**Aim:** List the kinds of measures that the Declaratory Act, as quoted in the excerpt on the Stamp Act's repeal, says several colonial houses of representatives passed.

**Excerpt provided:**
The uproar was so intense from the Americans that Parliament repealed the Stamp Act in February of 1766. William Pitt, the English Secretary of State who had led England to victory in the French and Indian War, now in opposition to the government, stated in Parliament: “I rejoice that America has resisted. Three millions of people, so dead to all the feelings of liberty as voluntarily to submit to be slaves, would have been fit instruments to make slaves of the rest.” Parliament also passed, Pitt and a handful of members voting against it, a Declaratory Act which stated:
“AN ACT FOR THE BETTER SECURING THE DEPENDENCY OF HIS MAJESTY’S DOMINIONS IN AMERICA UPON THE CROWN AND PARLIAMENT OF GREAT BRITAIN
Whereas several of the houses of representatives in His Majesty’s colonies and plantations in America have of late, against law, claimed to themselves, or to the general assemblies of the same, the sole and exclusive right of imposing duties and taxes upon His Majesty’s subjects in the said colonies and plantations; and have, in pursuance of such claim, passed certain votes, resolutions, and orders derogatory to the legislative authority of Parliament, and inconsistent with the dependency of the said colonies and plantations upon the crown of Great Britain: may it therefore please Your Most Excellent Majesty that it may be declared, and be it declared by the king’s Most Excellent Majesty, by and with the advice and consent of the Lords Spiritual and Temporal, and Commons, in this present Parliament assembled, and by the authority of the same, That the said colonies and plantations in America have been, are, and of right ought to be, subordinate unto, and dependent upon the imperial crown and Parliament of Great Britain; and that the king’s Majesty, by and with the advice and consent of the Lords Spiritual and Temporal, and Commons, of Great Britain, in Parliament assembled, had, hath, and of right ought to have, full power and authority to make laws and statutes of sufficient force and validity to bind the colonies and people of America, subjects of the crown of Great Britain, in all cases whatsoever.

**Stored rows:**
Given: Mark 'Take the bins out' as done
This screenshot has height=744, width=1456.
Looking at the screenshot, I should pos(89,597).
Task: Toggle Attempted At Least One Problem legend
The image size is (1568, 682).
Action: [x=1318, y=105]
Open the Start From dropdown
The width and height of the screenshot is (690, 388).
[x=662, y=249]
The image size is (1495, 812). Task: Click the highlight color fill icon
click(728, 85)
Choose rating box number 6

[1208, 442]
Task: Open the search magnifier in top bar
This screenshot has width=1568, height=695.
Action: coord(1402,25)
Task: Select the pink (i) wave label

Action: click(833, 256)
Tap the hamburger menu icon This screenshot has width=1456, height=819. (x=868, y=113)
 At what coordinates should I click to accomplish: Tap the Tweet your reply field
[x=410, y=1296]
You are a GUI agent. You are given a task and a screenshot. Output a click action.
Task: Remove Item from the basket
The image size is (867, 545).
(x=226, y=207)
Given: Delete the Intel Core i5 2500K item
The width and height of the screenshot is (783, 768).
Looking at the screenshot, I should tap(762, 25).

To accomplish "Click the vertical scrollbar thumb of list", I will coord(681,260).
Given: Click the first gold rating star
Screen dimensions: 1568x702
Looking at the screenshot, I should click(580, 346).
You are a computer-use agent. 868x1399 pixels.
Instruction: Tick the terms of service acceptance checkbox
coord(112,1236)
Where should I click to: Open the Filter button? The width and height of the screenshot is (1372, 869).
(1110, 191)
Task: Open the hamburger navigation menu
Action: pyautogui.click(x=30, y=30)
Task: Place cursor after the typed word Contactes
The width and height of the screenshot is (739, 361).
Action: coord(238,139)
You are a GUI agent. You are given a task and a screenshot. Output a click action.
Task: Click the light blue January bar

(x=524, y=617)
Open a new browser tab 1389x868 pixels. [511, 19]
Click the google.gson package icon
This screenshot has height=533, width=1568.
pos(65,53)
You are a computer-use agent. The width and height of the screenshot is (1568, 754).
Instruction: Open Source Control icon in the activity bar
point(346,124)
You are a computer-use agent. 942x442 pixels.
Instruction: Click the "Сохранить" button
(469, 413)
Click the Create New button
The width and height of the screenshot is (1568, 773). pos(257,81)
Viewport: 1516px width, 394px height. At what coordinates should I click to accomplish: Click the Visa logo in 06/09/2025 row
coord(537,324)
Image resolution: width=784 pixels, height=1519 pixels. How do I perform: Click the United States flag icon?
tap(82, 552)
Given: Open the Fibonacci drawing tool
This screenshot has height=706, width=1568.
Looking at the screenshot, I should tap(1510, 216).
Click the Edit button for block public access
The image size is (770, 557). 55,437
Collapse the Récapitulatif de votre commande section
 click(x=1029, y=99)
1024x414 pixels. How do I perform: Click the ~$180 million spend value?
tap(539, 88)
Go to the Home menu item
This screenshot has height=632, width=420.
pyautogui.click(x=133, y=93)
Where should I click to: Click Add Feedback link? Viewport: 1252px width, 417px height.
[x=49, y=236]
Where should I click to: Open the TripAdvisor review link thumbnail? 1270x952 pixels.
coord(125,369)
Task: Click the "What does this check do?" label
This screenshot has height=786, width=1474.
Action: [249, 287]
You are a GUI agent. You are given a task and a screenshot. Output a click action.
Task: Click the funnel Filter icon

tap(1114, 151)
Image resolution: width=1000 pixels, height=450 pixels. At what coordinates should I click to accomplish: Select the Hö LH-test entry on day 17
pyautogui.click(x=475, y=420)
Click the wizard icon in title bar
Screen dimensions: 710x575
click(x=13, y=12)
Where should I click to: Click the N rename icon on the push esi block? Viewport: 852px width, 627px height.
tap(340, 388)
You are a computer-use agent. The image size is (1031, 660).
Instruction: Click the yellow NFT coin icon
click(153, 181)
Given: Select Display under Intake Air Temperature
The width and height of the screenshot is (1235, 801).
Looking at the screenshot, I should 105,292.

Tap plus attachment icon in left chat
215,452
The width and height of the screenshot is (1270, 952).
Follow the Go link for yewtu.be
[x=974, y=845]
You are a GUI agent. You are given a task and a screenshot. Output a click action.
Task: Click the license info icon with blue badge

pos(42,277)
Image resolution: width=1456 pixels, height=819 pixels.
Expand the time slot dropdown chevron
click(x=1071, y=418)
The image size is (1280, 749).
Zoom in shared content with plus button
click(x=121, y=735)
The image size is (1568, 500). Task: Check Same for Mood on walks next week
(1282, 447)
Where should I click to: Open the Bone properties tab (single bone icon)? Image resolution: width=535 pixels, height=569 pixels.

**Correct response:**
- Votes
- Resolutions
- Orders